Une seconde espèce, rouge aussi, mais extrême¬ment petite, habite les maisons : c’est le con kien lua ou a fourmi de feu des Annamites. Sa morsure est encore plus cruelle peut-être que celle de la première espèce. C’est elle qui fait la police de nos demeures, en dévorant toutes les bribes de victuailles qu’elle peut atteindre. C’est elle aussi qui fait le désespoir des naturalistes en réduisant en poussière les collec-tions les plus précieuses. Aussi tous les meubles ont-ils leurs pieds trempant dans des vases remplis d’eau mélangée d’absinthe ou d’acide phénique ; encore faut-il renouveler souvent le liquide, car les poussières qui y tombent journellement suffisent à former une espèce de pont qui permet à la fourmi de passer. D’autres fois, au lieu de liquide, on se contente de badigeonner les pieds des meubles avec du goudron ou de les entourer de ouate. Mais dans tous les cas, il faut exercer une surveillance de tous les instants. Ces hôtes incommodes pénètrent assez souvent la nuit dans les lits ; quand cela arrive, on n’a plus qu’à fuir et à passer une nuit blanche sur une chaise, car toutes les pièces de la literie sont infectées par l’ennemi. Ces affreuses mésaventures font par contre le bonheur des moustiques.
Une troisième espèce de fourmis, moins commune, mais plus terrible encore, est celle que les Annamites appellent con bien bonhot. Ils la redoutent fort. Longue, svelte et noire, celle-ci n’est pas à craindre pour ses morsures, mais elle possède un dard qui ne le cède en rien à celui de la guêpe. Ces fourmis habitent ordinairement les plaines, et pendant la saison des pluies, lorsque les averses torrentielles ont bouleversé leurs nids, on les voit se diriger par bataillons serrés vers les habitations. Malheur alors aux animaux qui, renfermés dans un espace trop restreint ou retenus par une corde, ne peuvent pas prendre la fuite ! Ces abominables insectes me tuèrent dans une nuit un très joli singe, un varan, un merle et un jeune veau ! On les rencontre parfois dans les forêts en colonnes interminables et on se garde bien de les déranger.
La quatrième espèce, noire également, se compose de deux individus différents. La plupart sont de taille minuscule, mais quelques-uns sont véritable¬ment gigantesques ; ils ont une grosse tête et des mandibules formidables. Dans les incursions que ces fourmis font chez l’homme, des géants de l’espèce portent souvent accrochés à leurs pattes et à leurs antennes une dizaine de camarades. Cette dernière espèce est la moins redoutable, bien que sa morsure soit douloureuse.

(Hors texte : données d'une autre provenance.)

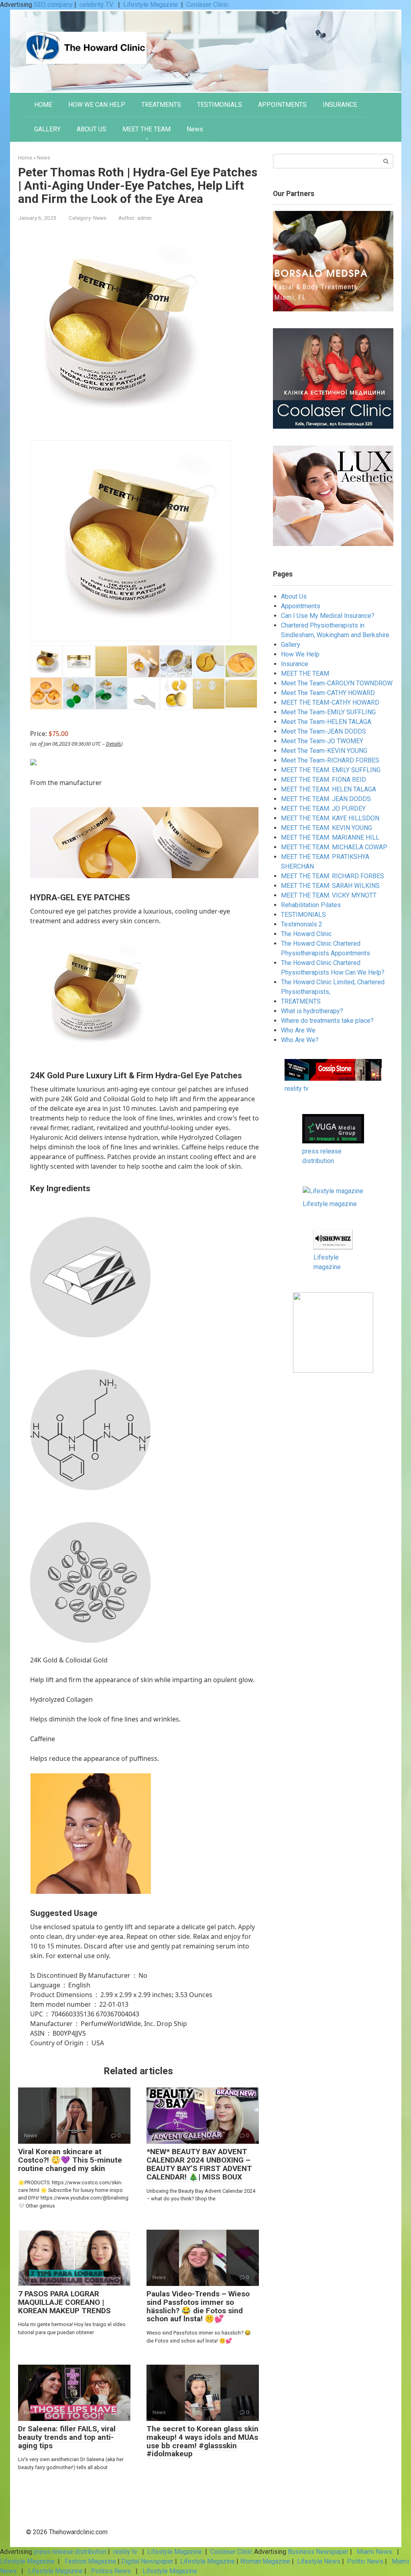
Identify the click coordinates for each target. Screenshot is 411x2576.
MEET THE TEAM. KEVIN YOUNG (326, 828)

On ne peut nier les services que rendent les fourmis dans les contrées tropicales, mais il n’est pas moins vrai quelles paraissent parfois trop nombreuses. Il est impossible de respirer une fleur, si peu qu’elle contienne de liqueur sucrée, sans la débarrasser pré¬alablement d’un monde de fourmis ; il est impossible de laisser à terre un quart d’heure une pièce de gibier abattu sans être obligé de la disputer aux fourmis.